Focus

Rulex®: a software for knowledge extraction from data

How many times in daily research activity do we face with datasets where is contained some relevant knowledge, which a direct visual inspection is not able to extract?!? And in how many cases we would desire an integrated system capable of performing advances statistical analysis or employing complex data mining algorithms without having to manage the choice of obscure options and unknown formats?!?

The problem of extracting knowledge from real world data producing effective models that allow to forecast the evolution of a physical system of interest has been the main target of the activity of the Machine Learning group, working for more than 25 years at the Institute of Electronics, Computer and Telecommunication Engineering of CNR. After having gained experience with most advanced statistical and machine learning methods (neural networks, decision trees, support vector machines, ...) the research activity of the group has been focused on a new paradigm based on the reconstruction of Boolean functions from examples.

Through this novel approach it has been possible to develop new models, named Switching Neural Networks (SNN), whose behavior can be entirely described by simple intelligible if-then rules. The application of these models in different scientific fields (in particular for the treatment of biological data) has led to relevant results published in important international journals.
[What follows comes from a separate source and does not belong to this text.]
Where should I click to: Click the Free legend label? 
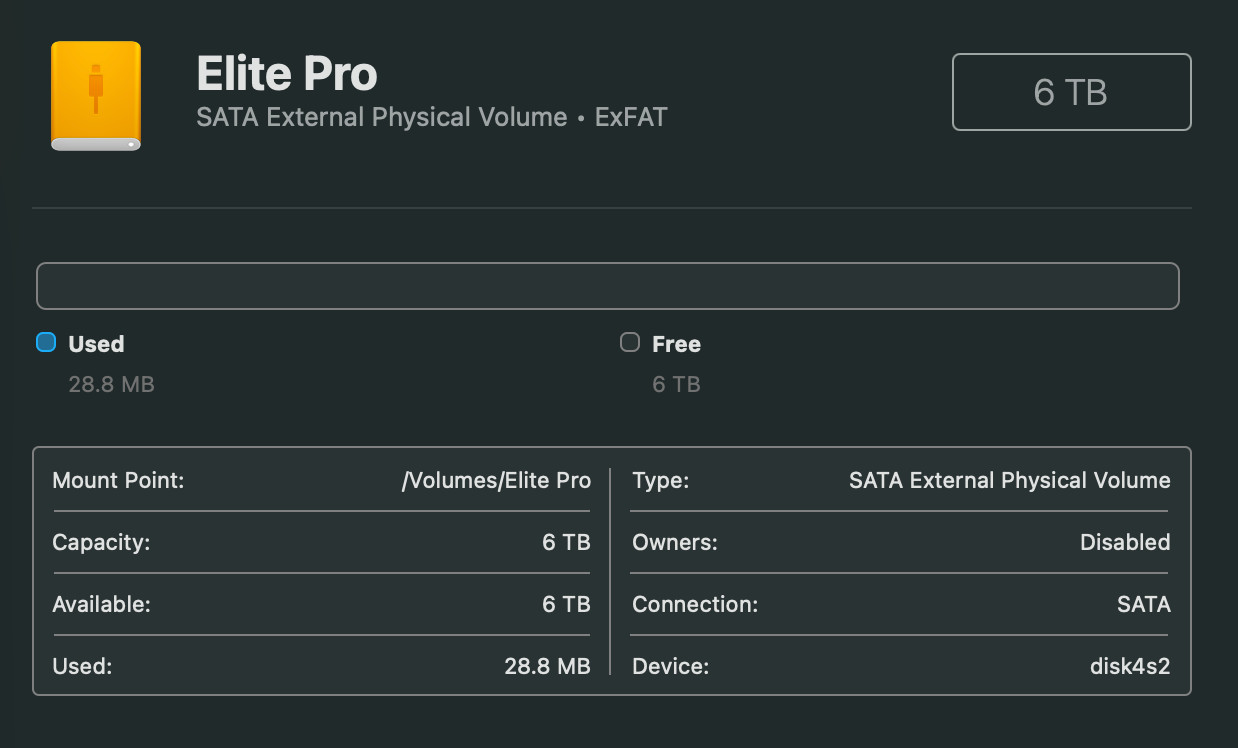click(676, 344)
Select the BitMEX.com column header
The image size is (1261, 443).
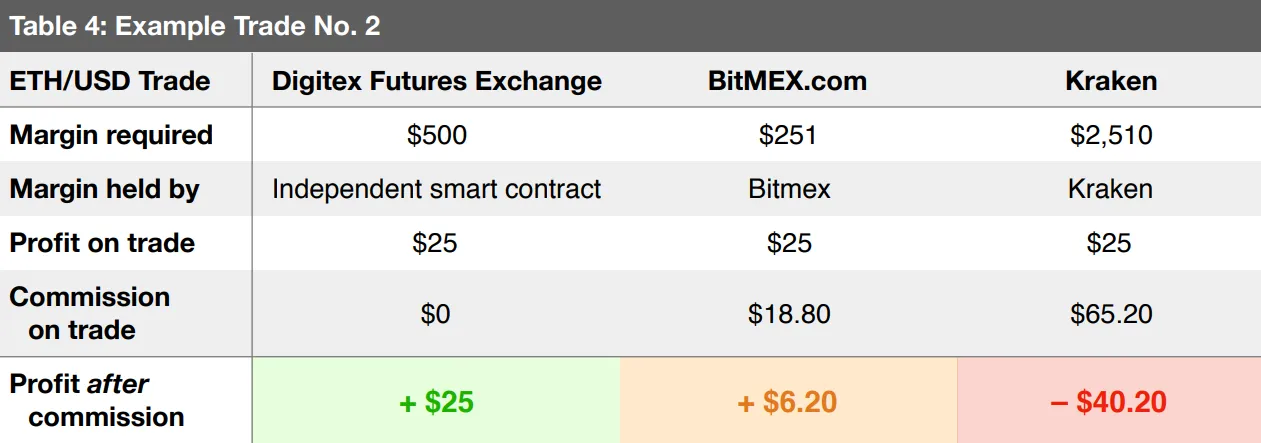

To allow a more friendly use of these models and of the related innovative algorithms in 2007 has been founded a CNR spin-off, called Impara Srl, having the aim of starting a prototyping activity that makes more efficient the learning algorithms for SNN while proceeding to the construction of an integrated platform for their application in the analysis of data deriving from any real world source.

This two targets have been reached by creating the suite Rulex (acronym of RULe EXtraction) for the management, the visualization and the analysis of data: an integrated visual platform allows to perform any operation in a simple and direct way, freeing the user from the necessity of knowing implementation details about memorization and execution. The construction of an analysis process takes place by simply connecting elementary blocks to the data flow, according to a visual programming procedure.
The computational kernel of Rulex, entirely written in C code with a high degree of optimization, allows to reach a great efficiency: datasets containing a billion data have been analyzed in reasonable time on a conventional personal computer. In particular, it has been implemented by Impara an optimized version of the SNN model, named Logic Learning Machine (LLM), which turns out to be a valuable tool in the solution of many application problems.

Currently Rulex is employed, as a standalone program or in its OEM version, by several academic researchers as well as by important private enterprises, such as Danone, Granarolo, De Cecco (for the forecast of sold volumes in promotional events), Lennox (for the prevision of seasonality effects on product demand), Ansaldo (for the preventive diagnosis of plants), Novacoop (for the analysis on inventory differences), Poste Mobile (for customer segmentation), RS Components (for estimating the success probability of new products).